If you were in Atlanta Monday and you don’t know who Brittany Porter is, it’s time to get your head out of the sand.
She is now one of the nation’s all-time best.
After setting a meet record long jump at Nike Indoor Nationals this year (20-7.25), the Towers High School senior blasted 21-3.5 to win the Dekalb County Championships in Atlanta, Monday.
“Now everyone at our school is getting on board and is behind us,” said Towers Head Coach Edward Center.
They ought to be. Brittany’s jump Monday is the #10 all-time, all-conditions mark recorded, and the nation’s best since 2001. And she’s not finished yet, either.
Brittany is inching her way toward breaking the national high school long jump record of 21-7.5, set by Carroll Lewis in 1981.

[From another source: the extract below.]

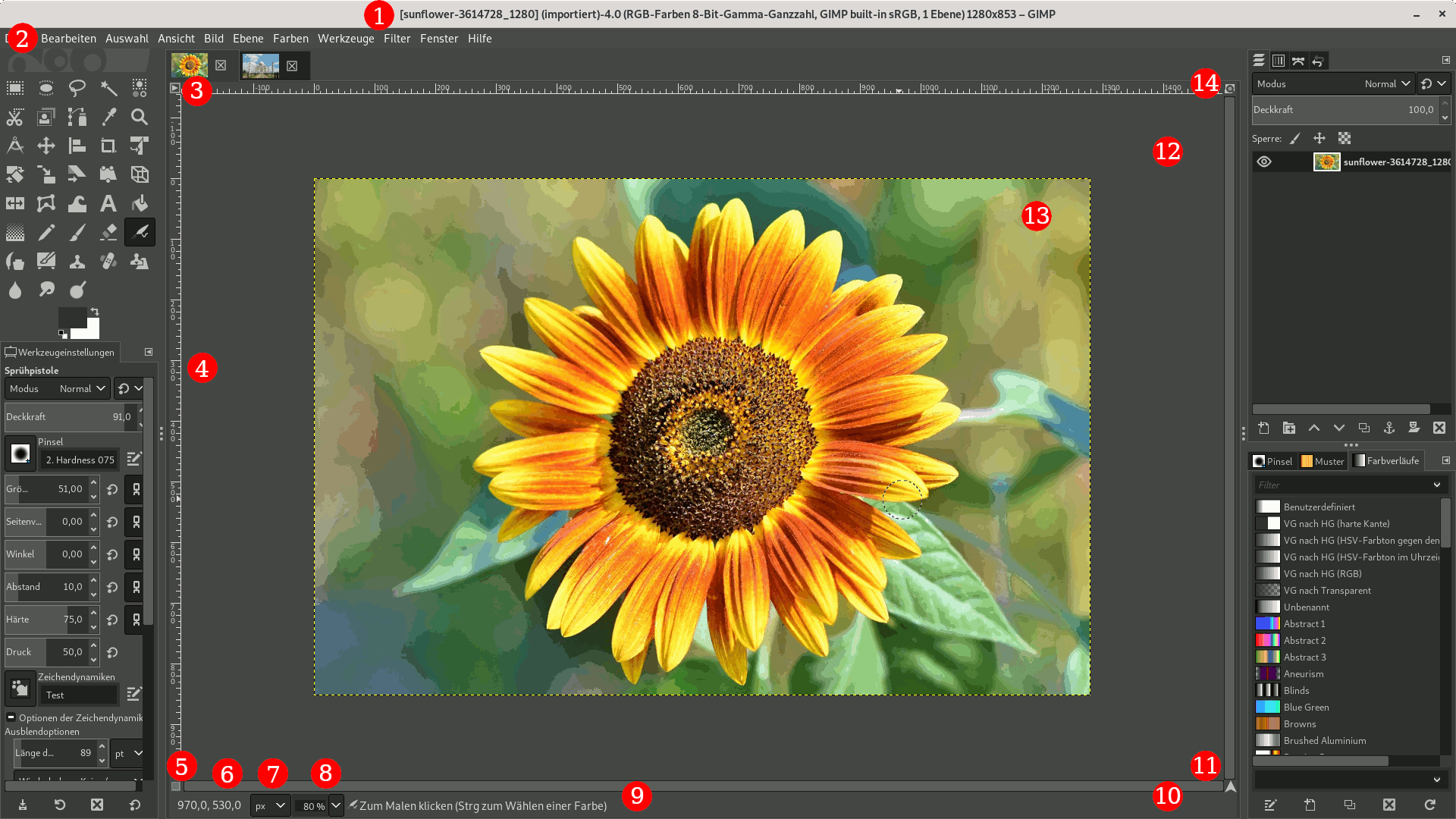Switch to the Muster tab
The width and height of the screenshot is (1456, 819).
click(1323, 461)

“I plan to break the record at the state meet,” Brittany said Tuesday. “And I’m trying to become the Nike Outdoor Nationals champion and the Junior Nationals Champion.”
It’s all falling into place for her, Coach Center said. The years of careful dieting and closely monitored resistance-training programs (she can box squat 595 lbs.) are paying off right now.

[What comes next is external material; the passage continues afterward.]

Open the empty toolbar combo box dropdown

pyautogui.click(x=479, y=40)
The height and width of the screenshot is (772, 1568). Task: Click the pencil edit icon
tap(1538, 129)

“She just really put her foot on the gas this year,” he said.
Other standout efforts along her way this season include her 39-foot triple jump at Dekalb County on Monday – placing first and ranking her second in Georgia, and qualifying as “A standard” (6.40m or better) in the long jump for the 2009 USA Outdoor Track & Field Championships.
Coach Center believes Brittany, also a two-time long-jump and 2008 triple jump AAA state champion, can lead Tower to a team title this year. Brittany is also training for the 100-meter dash because she genuinely wants her teammates to feel what it’s like to be a champion, he said.
With the state championships six weeks away at Hugh Mills Stadium in Albany, she’s working hard to see these goals attained, Center said, and will stop at nothing.
“Hurt or not, she’s the kind of athlete that is still going to compete,” said Center. “Some athletes – they’ll whine about it – but she just goes out there and does it.
“During the competition, it’s all go.”